Entry-sequenced (heap) structures organize tuples based on their order of entry. They are efficient for insertions and sequential reading and writing, but are non-optimal for searching specific data.

Sequentially-ordered structures are sorted based on the value of a key field. They are effective for range queries, but are slow for insertions since reordering may be needed.

Hash-based structures

In an hash structure, the key values are “folded” (transformed) to become a positive integers, then, via the module operation, an hash is computed in order to identify the correct bucket in which to store the datum. If there’s a collision, thus the bucket has already been assigned, then DBMS usually adopt an open hashing solution (separate chaining, instead of a closed hashing / open addressing alternative), for which a new bucket is linked in the one in which the collision happens.

Indices and keys

Indexes map search keys to records (or record pointers).

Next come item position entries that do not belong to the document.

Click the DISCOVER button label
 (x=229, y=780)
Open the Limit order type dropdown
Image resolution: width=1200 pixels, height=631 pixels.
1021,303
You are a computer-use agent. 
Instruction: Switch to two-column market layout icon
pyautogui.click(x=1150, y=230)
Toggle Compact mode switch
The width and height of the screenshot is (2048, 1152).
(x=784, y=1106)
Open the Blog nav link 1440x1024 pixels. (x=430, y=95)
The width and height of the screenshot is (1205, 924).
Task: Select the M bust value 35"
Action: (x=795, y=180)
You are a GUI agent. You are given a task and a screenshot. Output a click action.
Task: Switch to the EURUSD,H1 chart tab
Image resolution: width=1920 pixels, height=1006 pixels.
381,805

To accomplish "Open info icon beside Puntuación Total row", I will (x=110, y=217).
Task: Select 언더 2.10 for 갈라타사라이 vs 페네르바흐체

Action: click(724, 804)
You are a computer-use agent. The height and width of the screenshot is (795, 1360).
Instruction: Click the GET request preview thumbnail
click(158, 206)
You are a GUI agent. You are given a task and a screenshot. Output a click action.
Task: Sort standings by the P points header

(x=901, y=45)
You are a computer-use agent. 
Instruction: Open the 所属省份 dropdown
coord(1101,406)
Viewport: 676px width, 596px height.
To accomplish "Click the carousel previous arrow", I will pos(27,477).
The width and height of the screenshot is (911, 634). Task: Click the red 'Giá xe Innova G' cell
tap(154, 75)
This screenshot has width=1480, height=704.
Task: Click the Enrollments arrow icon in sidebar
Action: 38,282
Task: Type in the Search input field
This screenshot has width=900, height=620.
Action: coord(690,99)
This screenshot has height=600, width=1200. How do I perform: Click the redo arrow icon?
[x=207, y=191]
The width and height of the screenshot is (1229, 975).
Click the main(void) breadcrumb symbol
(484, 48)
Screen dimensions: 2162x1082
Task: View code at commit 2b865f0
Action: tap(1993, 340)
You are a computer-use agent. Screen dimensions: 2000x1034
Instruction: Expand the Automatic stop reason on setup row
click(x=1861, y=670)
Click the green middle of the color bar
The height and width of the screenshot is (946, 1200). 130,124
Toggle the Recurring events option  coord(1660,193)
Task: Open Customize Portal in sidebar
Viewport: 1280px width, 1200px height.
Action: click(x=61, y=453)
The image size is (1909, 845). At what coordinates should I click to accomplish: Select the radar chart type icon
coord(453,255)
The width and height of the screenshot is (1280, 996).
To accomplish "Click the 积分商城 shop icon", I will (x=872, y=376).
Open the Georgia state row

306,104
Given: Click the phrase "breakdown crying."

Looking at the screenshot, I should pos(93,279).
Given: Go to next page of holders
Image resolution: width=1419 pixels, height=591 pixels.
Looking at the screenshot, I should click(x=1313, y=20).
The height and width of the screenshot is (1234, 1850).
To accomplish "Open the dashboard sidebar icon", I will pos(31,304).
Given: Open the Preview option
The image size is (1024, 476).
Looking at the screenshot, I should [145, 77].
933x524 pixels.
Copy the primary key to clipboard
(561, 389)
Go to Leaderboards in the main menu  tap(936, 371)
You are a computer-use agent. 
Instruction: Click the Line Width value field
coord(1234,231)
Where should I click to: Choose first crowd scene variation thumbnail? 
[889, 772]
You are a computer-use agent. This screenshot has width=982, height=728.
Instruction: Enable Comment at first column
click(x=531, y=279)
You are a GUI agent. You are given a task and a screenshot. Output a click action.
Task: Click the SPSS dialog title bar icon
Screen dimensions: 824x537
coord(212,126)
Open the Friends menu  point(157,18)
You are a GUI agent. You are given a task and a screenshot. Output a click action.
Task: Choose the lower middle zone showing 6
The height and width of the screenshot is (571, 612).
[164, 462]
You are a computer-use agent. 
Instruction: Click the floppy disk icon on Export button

In a dense indexes approach every search-key value in the data file has a corresponding index entry. If instead sparse indexes are used, index entries exist only for some search-key values (e.g., the first key in each block).

Based on the physical storage organization, primary indexes are built on a field that defines the physical ordering of the file (the primary key or clustering key), a clustering index is built on a non-primary but order-determining field (not unique), while secondary indexes are built on any field that is not used for file ordering.

Index keys role is to organize data logically, on different levels, for faster retrieval. Primary keys are the unique identifier for a tuple, clustering keys allow the ordering or records by a non-primary attribute, search keys are the set of attributes used to look up data, ordering keys are either the primary or clustering keys which define the ordering of data.